Reports say Internet growth has stalled. Now what?
According to recent reports, Internet growth has stalled. In the U.S., the number of people online is still increasing, but very slowly. In addition, the amount of time spent with the medium has also reached a plateau.
Let's put this into perspective. According to Jupiter Research (a Jupitermedia Corp. division), there are 77.5 million households online this year, representing 68 percent penetration. By 2010, this number is only expected to increase 6 percentage points, to 74 percent penetration. For all intents and purposes, we're entering a maturation phase as opposed to the explosive growth seen over the past decade.
A maturing online industry is still interesting to watch as the composition and utility of the medium continue to evolve. There are two areas we should keep an eye on.
This area will probably change the most over the next five years. According to Jupiter Research, 55 percent of online access is through a broadband connection this year (45 percent via dial-up). By 2010, broadband access is anticipated to rise to 78 percent, a significant jump. Today, cable modems represent the majority of broadband households (26 million vs. 16 million xDSL); Jupiter Research predicts that gap will close to nearly equal access by 2010.
With broadband access comes a host of new possibilities. More use for entertainment and recreational purposes, along with significant video consumption increases, is sure to follow the rise of broadband penetration over the next five years.
If total audience isn't increasing dramatically, maybe some audience composition changes are worth watching. Gender, age, household income, and ethnicity are a few areas we marketers like to track, some of which will show interesting evolution.
There's really no gender story to speak of. We closed that gender gap several years ago. More women are online than men. Penetration remains solid, 65 percent for women and 67 percent for men in 2005. By 2010, those numbers will jump to 73 percent and 74 percent respectively, according to Jupiter Research.

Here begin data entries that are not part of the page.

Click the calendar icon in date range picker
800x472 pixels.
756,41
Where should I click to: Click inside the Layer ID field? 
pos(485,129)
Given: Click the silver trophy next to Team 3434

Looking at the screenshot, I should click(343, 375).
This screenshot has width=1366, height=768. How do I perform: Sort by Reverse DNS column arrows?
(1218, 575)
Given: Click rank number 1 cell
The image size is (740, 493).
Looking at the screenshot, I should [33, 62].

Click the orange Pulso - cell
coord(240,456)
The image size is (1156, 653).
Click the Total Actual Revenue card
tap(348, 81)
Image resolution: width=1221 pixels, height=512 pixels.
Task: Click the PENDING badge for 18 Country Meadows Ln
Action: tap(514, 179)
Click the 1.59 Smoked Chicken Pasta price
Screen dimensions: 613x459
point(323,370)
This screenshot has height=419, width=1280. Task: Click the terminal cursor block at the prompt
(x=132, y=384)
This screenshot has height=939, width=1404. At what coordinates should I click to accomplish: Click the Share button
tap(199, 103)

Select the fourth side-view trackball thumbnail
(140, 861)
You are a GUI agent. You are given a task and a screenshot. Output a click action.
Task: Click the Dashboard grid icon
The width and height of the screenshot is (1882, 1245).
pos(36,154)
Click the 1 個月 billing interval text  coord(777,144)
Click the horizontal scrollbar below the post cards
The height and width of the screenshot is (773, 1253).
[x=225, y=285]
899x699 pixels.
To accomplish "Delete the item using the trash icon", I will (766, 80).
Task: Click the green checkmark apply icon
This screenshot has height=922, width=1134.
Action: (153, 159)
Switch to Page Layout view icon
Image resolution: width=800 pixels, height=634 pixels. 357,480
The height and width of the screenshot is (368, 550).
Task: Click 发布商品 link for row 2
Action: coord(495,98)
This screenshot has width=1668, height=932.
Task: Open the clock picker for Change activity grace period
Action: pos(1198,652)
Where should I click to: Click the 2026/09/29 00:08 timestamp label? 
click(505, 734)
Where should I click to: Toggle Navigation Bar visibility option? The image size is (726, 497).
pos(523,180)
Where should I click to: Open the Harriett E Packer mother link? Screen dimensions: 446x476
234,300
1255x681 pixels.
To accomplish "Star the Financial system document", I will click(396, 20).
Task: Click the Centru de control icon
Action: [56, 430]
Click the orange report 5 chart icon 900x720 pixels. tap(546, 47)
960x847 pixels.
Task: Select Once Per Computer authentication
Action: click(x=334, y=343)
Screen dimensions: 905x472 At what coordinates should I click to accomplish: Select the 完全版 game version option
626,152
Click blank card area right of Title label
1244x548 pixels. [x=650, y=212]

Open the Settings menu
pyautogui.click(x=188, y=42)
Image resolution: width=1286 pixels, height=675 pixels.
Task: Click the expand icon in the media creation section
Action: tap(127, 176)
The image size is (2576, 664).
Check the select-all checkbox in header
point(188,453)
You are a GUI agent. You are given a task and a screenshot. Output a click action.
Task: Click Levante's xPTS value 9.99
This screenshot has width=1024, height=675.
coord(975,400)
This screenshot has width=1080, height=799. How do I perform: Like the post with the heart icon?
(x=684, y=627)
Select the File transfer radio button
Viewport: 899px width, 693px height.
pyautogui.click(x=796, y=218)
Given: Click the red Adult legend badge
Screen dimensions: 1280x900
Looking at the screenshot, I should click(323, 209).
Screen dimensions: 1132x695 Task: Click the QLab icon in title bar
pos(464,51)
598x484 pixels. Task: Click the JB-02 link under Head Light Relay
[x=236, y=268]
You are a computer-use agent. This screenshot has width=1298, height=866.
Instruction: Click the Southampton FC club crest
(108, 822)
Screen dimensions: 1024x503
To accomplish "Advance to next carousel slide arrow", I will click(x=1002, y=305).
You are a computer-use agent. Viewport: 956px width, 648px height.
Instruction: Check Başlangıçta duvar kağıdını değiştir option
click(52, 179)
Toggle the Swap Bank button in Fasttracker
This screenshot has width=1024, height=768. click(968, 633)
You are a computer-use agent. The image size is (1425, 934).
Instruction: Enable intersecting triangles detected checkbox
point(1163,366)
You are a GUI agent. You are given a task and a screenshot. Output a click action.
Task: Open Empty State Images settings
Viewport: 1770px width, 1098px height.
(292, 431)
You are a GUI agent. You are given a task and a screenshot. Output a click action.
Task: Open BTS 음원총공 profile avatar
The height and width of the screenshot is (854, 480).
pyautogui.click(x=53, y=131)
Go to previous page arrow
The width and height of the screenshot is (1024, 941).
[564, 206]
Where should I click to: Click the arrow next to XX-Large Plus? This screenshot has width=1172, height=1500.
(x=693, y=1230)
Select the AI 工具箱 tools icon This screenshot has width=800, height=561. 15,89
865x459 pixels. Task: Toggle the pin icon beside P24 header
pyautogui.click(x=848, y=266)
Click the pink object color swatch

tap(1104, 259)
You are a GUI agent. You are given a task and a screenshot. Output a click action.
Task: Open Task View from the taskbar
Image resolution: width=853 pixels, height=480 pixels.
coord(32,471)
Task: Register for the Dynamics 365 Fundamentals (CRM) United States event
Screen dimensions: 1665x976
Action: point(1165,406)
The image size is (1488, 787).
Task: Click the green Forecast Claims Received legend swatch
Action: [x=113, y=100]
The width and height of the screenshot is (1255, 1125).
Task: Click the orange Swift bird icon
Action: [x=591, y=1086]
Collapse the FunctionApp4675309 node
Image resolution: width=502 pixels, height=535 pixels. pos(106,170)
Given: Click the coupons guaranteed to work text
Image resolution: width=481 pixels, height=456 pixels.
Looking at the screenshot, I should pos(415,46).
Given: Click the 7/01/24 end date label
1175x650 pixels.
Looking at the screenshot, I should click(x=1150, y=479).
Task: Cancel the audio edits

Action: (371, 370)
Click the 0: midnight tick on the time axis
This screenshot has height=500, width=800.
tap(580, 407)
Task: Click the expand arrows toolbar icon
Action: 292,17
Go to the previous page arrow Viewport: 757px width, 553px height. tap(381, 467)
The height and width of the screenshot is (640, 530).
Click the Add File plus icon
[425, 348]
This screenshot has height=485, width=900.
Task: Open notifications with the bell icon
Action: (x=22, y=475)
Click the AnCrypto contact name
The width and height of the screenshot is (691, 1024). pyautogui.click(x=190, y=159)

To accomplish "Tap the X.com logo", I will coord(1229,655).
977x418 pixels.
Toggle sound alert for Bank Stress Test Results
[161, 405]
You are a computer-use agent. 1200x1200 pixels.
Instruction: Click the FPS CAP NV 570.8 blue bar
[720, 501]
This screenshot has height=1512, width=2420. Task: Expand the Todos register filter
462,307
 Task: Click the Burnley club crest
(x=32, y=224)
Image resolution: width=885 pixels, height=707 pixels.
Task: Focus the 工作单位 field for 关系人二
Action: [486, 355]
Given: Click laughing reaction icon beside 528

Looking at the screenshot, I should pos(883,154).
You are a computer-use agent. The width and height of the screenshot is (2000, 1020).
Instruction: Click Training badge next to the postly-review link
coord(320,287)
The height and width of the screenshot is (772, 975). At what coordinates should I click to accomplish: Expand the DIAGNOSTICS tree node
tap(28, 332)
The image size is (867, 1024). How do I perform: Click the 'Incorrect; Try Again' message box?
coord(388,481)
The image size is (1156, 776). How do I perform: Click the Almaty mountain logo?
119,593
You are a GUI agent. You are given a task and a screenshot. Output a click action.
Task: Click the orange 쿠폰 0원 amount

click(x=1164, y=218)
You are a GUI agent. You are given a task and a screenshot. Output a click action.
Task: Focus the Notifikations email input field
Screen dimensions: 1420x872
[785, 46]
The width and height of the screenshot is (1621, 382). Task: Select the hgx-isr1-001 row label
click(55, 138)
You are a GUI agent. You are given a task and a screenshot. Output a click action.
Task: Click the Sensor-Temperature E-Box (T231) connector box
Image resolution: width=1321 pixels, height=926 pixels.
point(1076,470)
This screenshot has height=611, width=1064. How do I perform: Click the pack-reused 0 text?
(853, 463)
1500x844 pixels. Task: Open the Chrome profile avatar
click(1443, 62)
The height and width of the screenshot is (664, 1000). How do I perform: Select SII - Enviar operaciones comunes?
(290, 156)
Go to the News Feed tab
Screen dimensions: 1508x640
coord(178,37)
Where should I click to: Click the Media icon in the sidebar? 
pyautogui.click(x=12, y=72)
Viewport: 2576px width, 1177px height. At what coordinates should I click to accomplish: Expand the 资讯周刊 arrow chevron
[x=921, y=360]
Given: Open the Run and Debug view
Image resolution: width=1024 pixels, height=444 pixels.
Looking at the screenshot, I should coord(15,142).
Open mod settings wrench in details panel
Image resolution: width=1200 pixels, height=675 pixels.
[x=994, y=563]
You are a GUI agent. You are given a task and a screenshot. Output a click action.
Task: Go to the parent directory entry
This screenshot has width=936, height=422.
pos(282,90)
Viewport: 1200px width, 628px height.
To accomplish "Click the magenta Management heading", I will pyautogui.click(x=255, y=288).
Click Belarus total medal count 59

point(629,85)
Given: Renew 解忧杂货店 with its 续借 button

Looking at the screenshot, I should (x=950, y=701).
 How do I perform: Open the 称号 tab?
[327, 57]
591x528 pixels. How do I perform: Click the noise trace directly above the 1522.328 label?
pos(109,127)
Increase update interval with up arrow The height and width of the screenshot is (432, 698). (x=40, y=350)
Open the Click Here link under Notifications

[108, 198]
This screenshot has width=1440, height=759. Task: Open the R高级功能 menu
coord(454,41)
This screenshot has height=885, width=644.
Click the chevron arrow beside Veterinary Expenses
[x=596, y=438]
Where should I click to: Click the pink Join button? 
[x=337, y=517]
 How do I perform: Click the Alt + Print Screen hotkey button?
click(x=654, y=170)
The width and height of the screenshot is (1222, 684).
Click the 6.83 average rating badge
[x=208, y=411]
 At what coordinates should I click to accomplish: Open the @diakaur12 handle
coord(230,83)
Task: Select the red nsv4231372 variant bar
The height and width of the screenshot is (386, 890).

Age segmentation is a more interesting trend over the next few years. Starting as the smallest base, the senior age segment (65-plus) will see the greatest use increase. Numbers will grow from 11.5 million seniors online this year to just over 20 million by 2010. Kids (0-11) will be the next largest growth segment. They'll learn at a very early age about the power and fun computers and the Internet can afford.
Household income is the clearest predictor of online adoption. In 2004, nearly 85 percent of households with incomes of $75,000 or more had Internet access, compared to only 36 percent of households with incomes under $15,000. This relative comparison won't change dramatically. According to Jupiter Research, by 2010 98 percent of households with incomes of $75,000 or more will have Internet access, compared to only 43 percent with incomes under $15,000. Hardware and monthly access costs will likely be the inhibiting factors against the lowest income segments.
Understanding ethnic composition and use is one of the hottest marketing areas today. Many of our clients are interested in connecting with a variety of ethnic segments across multiple touch points. There's a significant deficiency in accurate online research for the smaller ethnic segments compared to the general market. Perhaps as the populations increase, so too will sample sizes and research accuracy.
We should see significant growth among African-American, Hispanic, and Asian-American segments. From 2004 to 2010, African-American household penetration will grow from 56 percent to 64 percent, Hispanic penetration will increase from 52 to 64 percent, Asian Americans from 71 to 83 percent. When we look at individual use, however, the increases may not be as steep. Use is spread across a variety of venues, including libraries, workplaces, and universities.
Though we appear to have reached a plateau in overall Internet penetration, there will be some interesting intra-medium evolutions over the next few years. As these play themselves out, the medium will continue toward mirroring the overall population. As that happens, the online channel will continue to take its rightful place among marketers traditional media options.